Flag each element that is a repeat of an earlier occurrence. By hand, keep a seen dict and mark each element True if it is already present. With pandas, DataFrame.duplicated() returns a boolean Series where True marks every row after its first occurrence.

By hand

With pandas

df.duplicated() scans rows and marks every row after the first occurrence of each value as True. The result is a boolean dtype: bool Series.

naive.py
names = ['Alice', 'Bob', 'Alice', 'Carol', 'Bob', 'Dave']
seen = {}
flags = []
for name in names:
    flags.append(name in seen)
    seen[name] = True
print('RESULT:', flags)
library.py
import pandas as pd
from dalib.display import set_display
set_display()

names = ['Alice', 'Bob', 'Alice', 'Carol', 'Bob', 'Dave']
df = pd.DataFrame({'name': names})
flags = df.duplicated()
result = flags.tolist()
print('index:', flags.index.tolist())
print('dtype:', flags.dtype)
print('values:', flags.tolist())
print('RESULT:', result)
index: [0, 1, 2, 3, 4, 5]
dtype: bool
values: [False, False, True, False, True, False]
RESULT: [False, False, True, False, True, False]

Implementation notes

  • duplicated() uses keep='first' by default — the first occurrence is False (not a duplicate) and all later ones are True.

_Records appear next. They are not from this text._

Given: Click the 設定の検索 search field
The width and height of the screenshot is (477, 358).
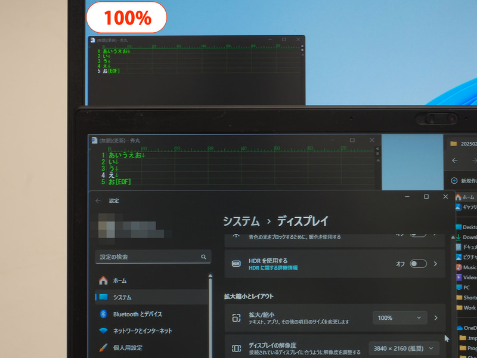Looking at the screenshot, I should click(x=153, y=256).
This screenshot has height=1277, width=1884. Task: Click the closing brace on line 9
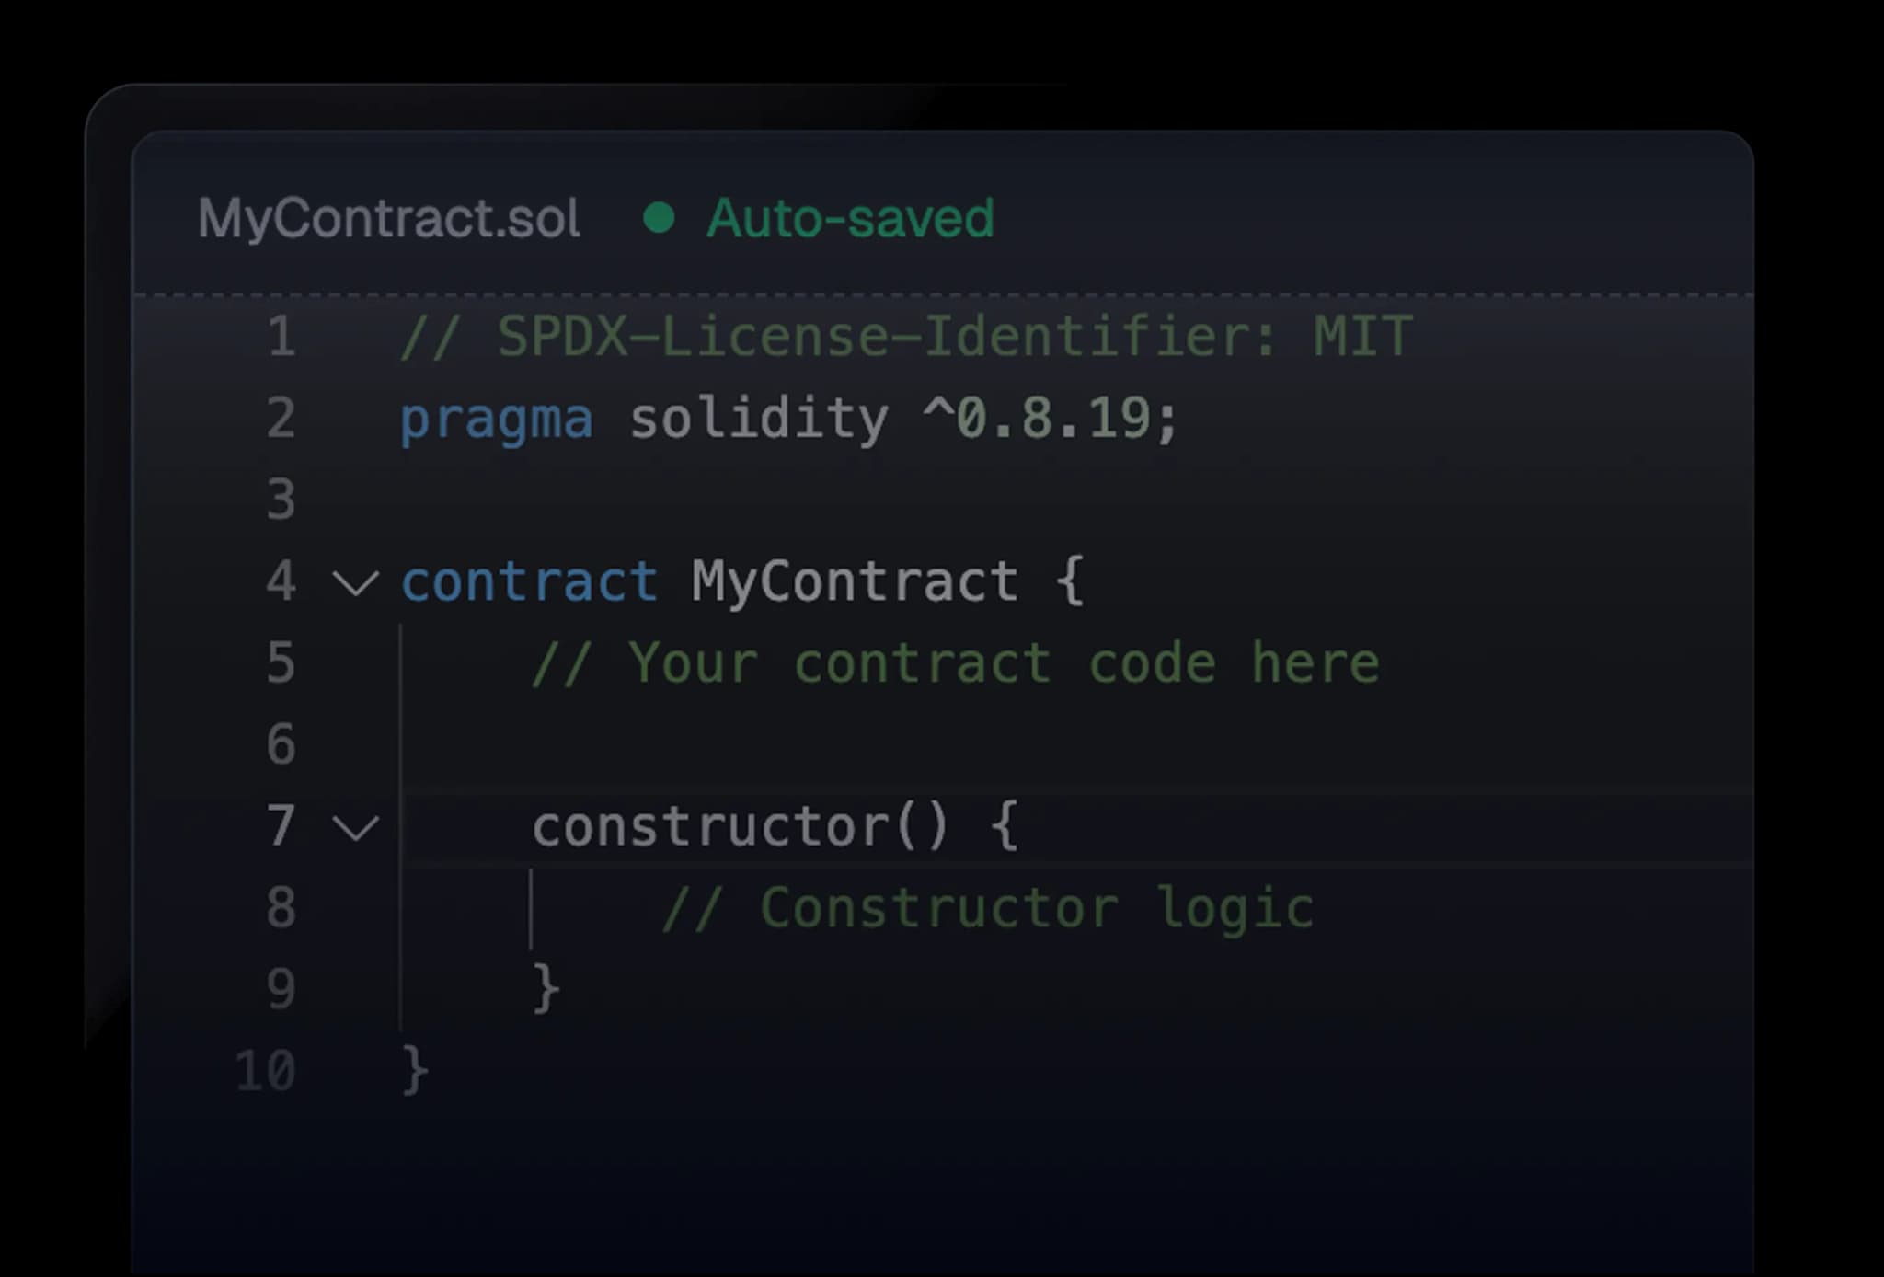coord(546,989)
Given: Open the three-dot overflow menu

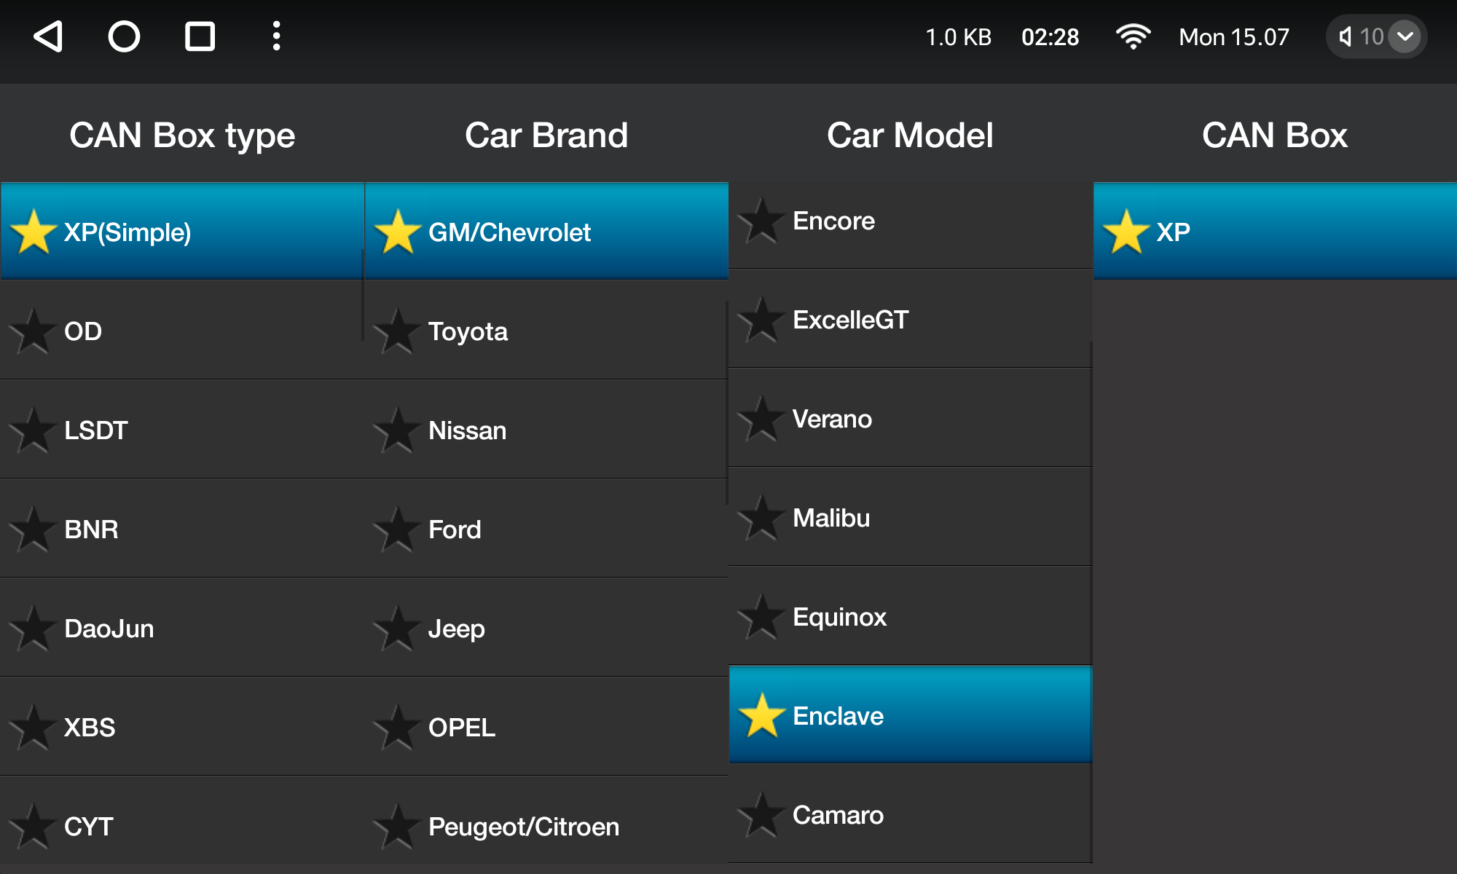Looking at the screenshot, I should 276,36.
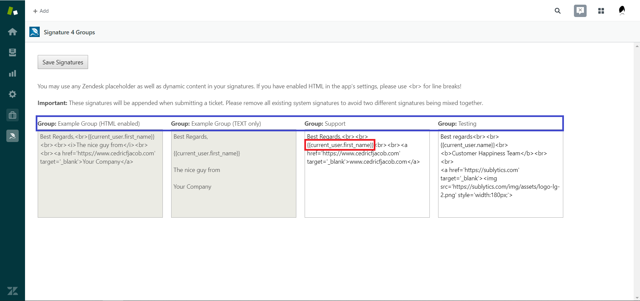Open the user profile avatar

[622, 11]
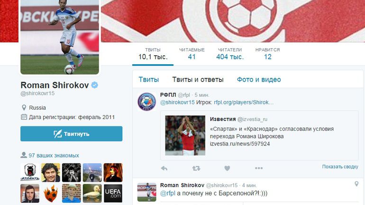Like the РФПЛ tweet with heart icon
This screenshot has height=205, width=365.
click(227, 168)
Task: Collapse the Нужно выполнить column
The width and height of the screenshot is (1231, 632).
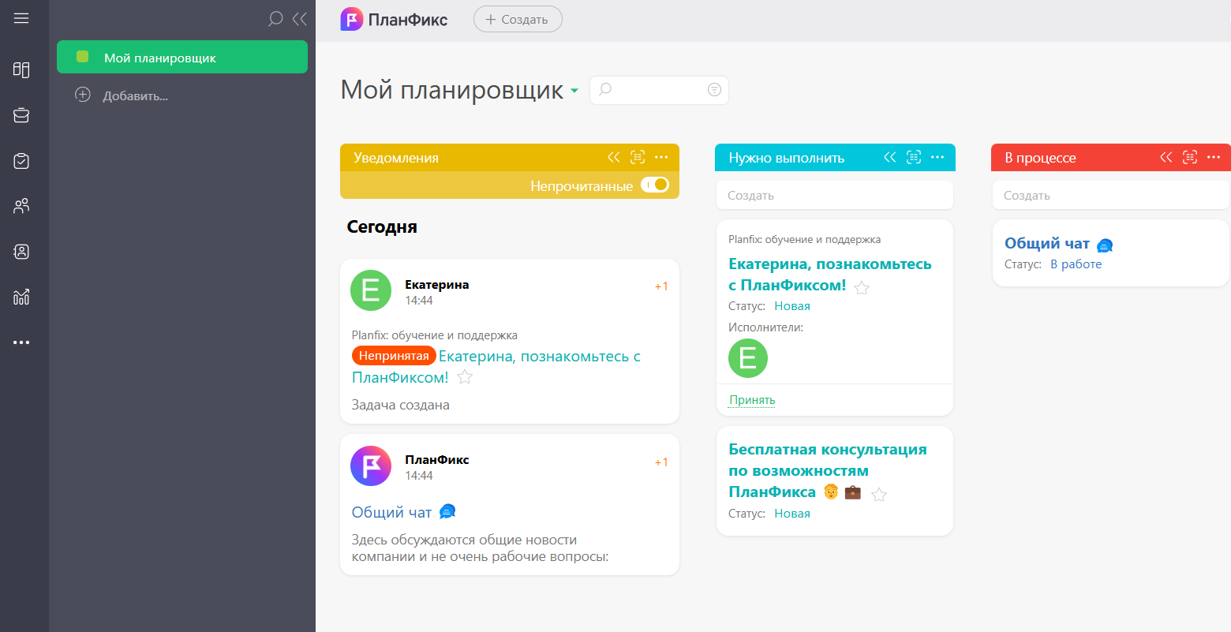Action: [890, 157]
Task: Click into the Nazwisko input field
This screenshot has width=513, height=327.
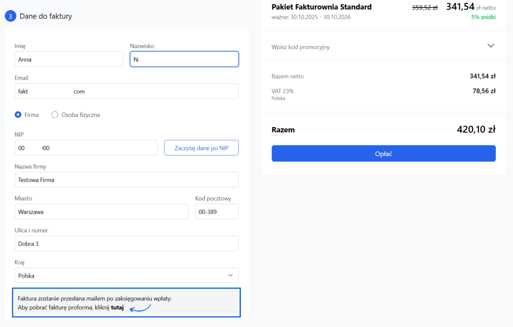Action: [184, 60]
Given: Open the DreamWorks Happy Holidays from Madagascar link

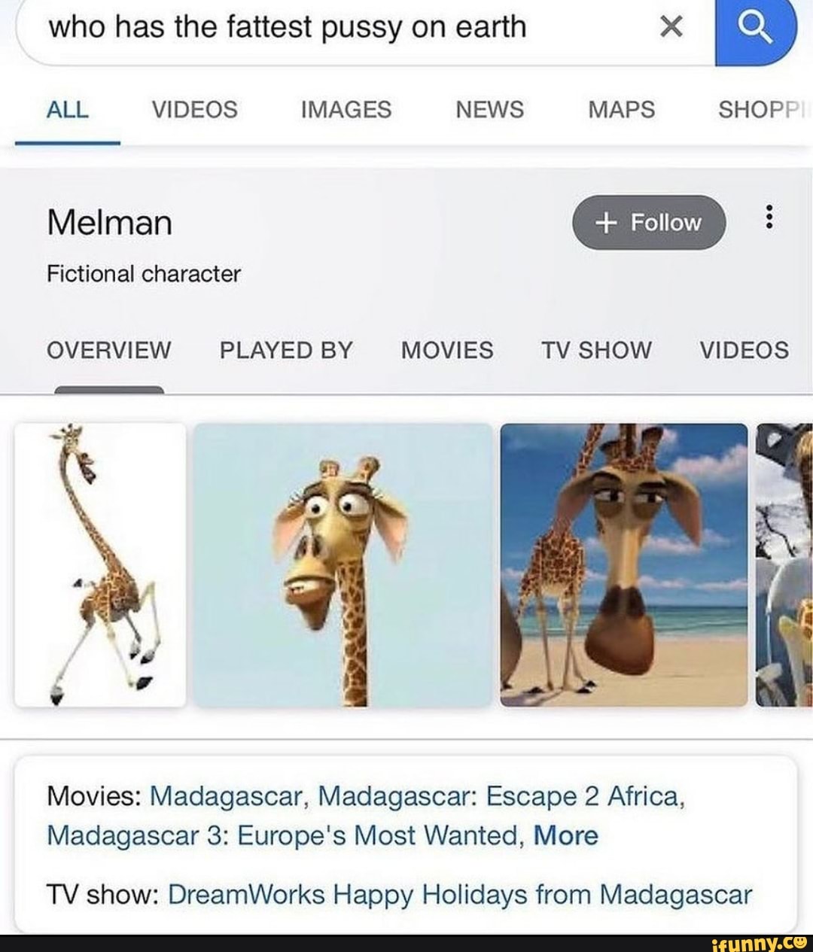Looking at the screenshot, I should [x=460, y=894].
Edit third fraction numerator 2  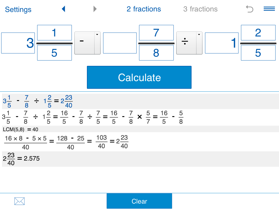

Use keep='last' to keep the last occurrence instead, or keep=False to flag every copy including the first.
  • Pass subset=['col1', 'col2'] to check duplicates only on specific columns rather than all columns.
  • Cross-reference: drop-duplicates-keep-first (this chapter) to remove the flagged rows in one step rather than just identifying them.